- **YOUR OBJECTIVE**
Transcribe the data below exactly, from its first line through the line containing "tap(199, 65)", with both of those lines included. Omit the pictures from your transcription.

- **PROVIDED ENTRIES**
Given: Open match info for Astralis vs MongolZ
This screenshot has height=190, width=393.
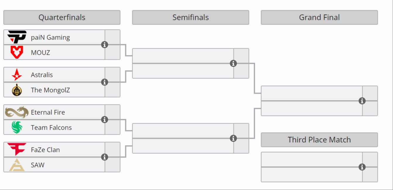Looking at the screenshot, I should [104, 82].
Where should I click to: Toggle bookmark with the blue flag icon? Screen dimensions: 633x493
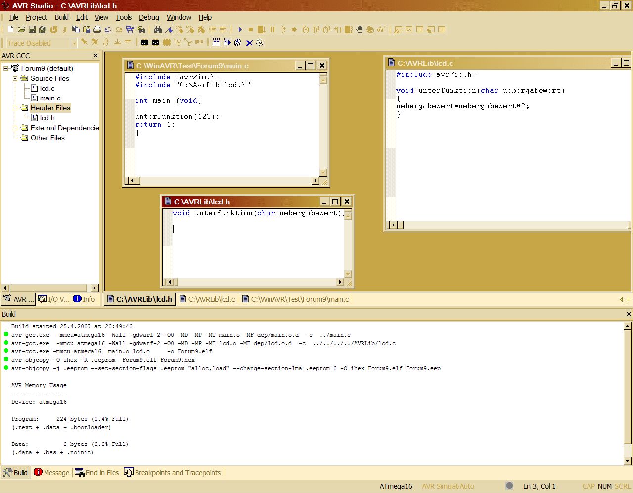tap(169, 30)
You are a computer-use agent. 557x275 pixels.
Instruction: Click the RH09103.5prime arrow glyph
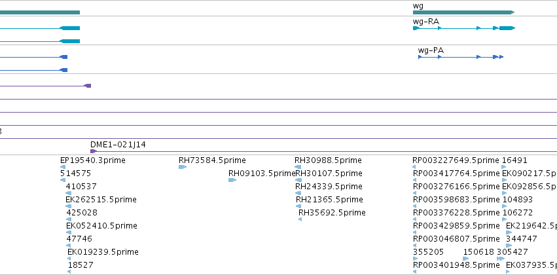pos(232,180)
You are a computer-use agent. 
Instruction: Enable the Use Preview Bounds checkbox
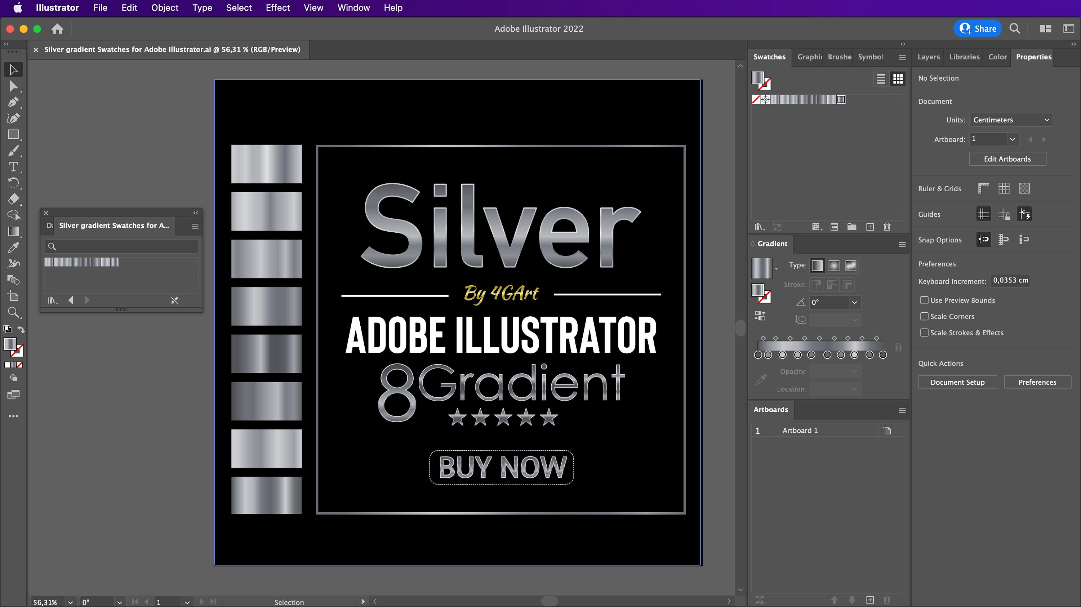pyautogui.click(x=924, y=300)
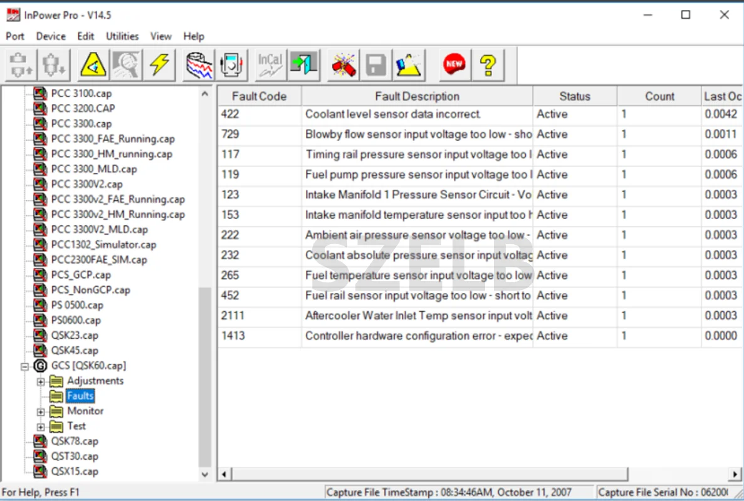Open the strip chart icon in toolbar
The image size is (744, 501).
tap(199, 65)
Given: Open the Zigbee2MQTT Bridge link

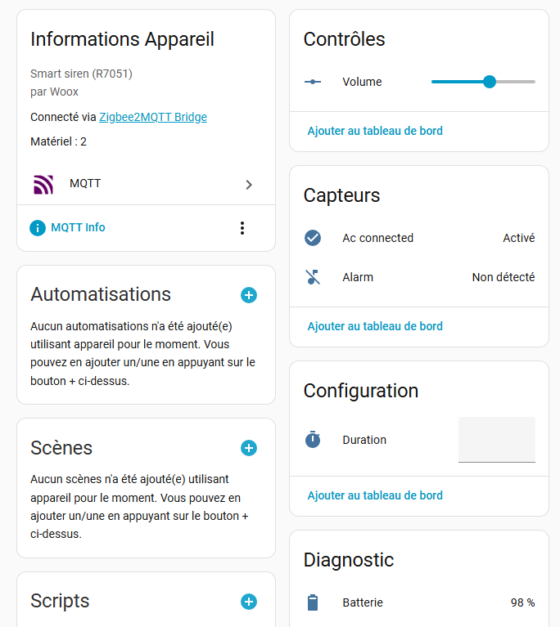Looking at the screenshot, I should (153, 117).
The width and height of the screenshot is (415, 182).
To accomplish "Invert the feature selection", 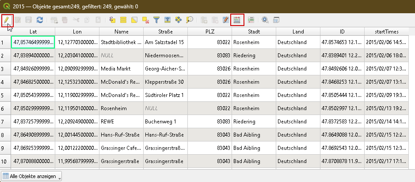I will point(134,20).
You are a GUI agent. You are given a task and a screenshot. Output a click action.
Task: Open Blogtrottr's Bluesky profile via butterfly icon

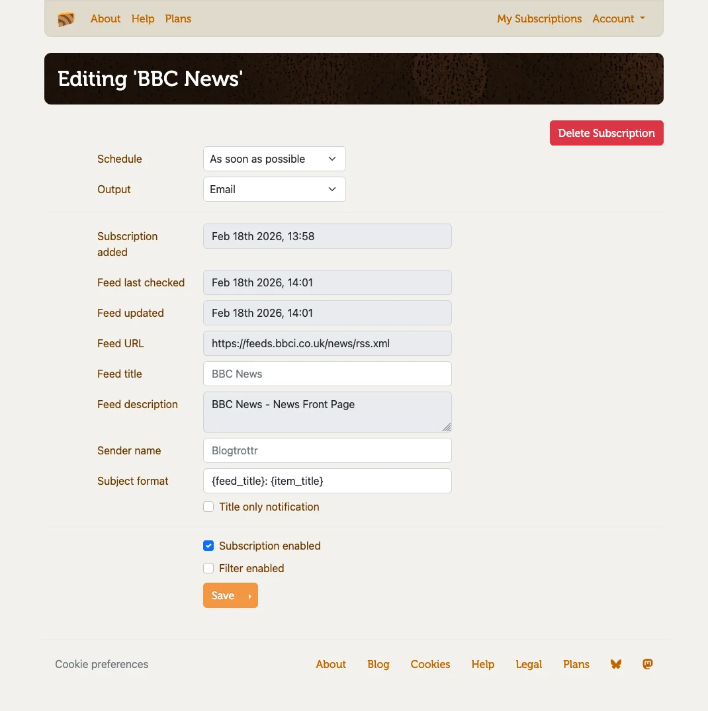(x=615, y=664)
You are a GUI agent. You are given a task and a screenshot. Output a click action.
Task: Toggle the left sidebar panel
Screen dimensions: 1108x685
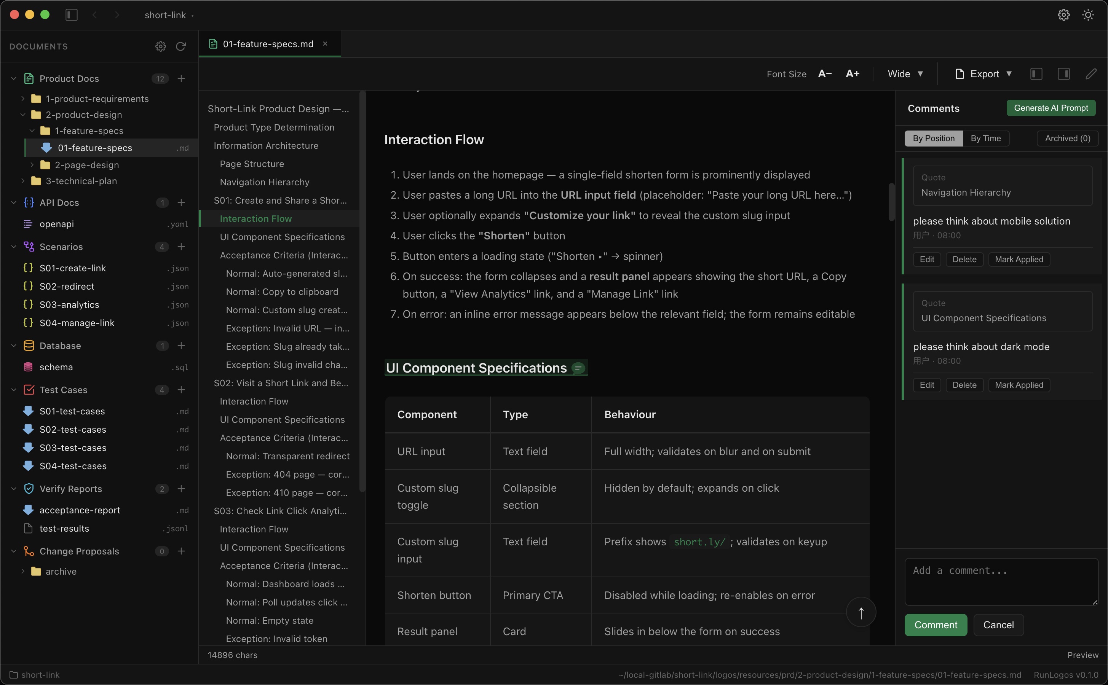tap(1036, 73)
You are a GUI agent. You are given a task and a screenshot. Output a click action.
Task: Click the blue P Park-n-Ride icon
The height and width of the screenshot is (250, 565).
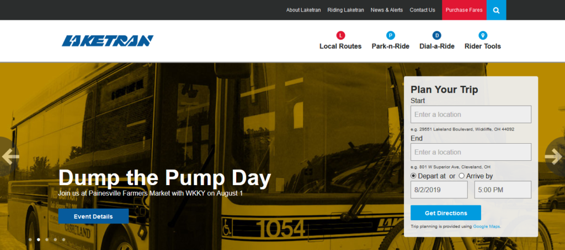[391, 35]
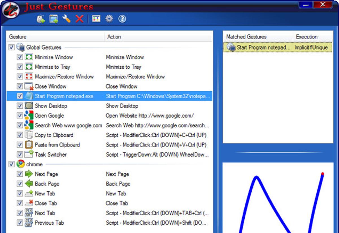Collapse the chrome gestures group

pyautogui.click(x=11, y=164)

- **RESULT BELOW**
Given: Open match info for Astralis vs MongolZ
This screenshot has height=190, width=393.
Looking at the screenshot, I should [104, 82].
Where should I click to: Toggle bookmark with the blue flag icon? Screen dimensions: 633x493
tap(169, 30)
You are a computer-use agent. 557x275 pixels.
Instruction: Click the RH09103.5prime arrow glyph
pos(232,180)
You are a computer-use agent. 
Instruction: Enable the Use Preview Bounds checkbox
pyautogui.click(x=924, y=300)
Open the strip chart icon in toolbar
The image size is (744, 501).
tap(199, 65)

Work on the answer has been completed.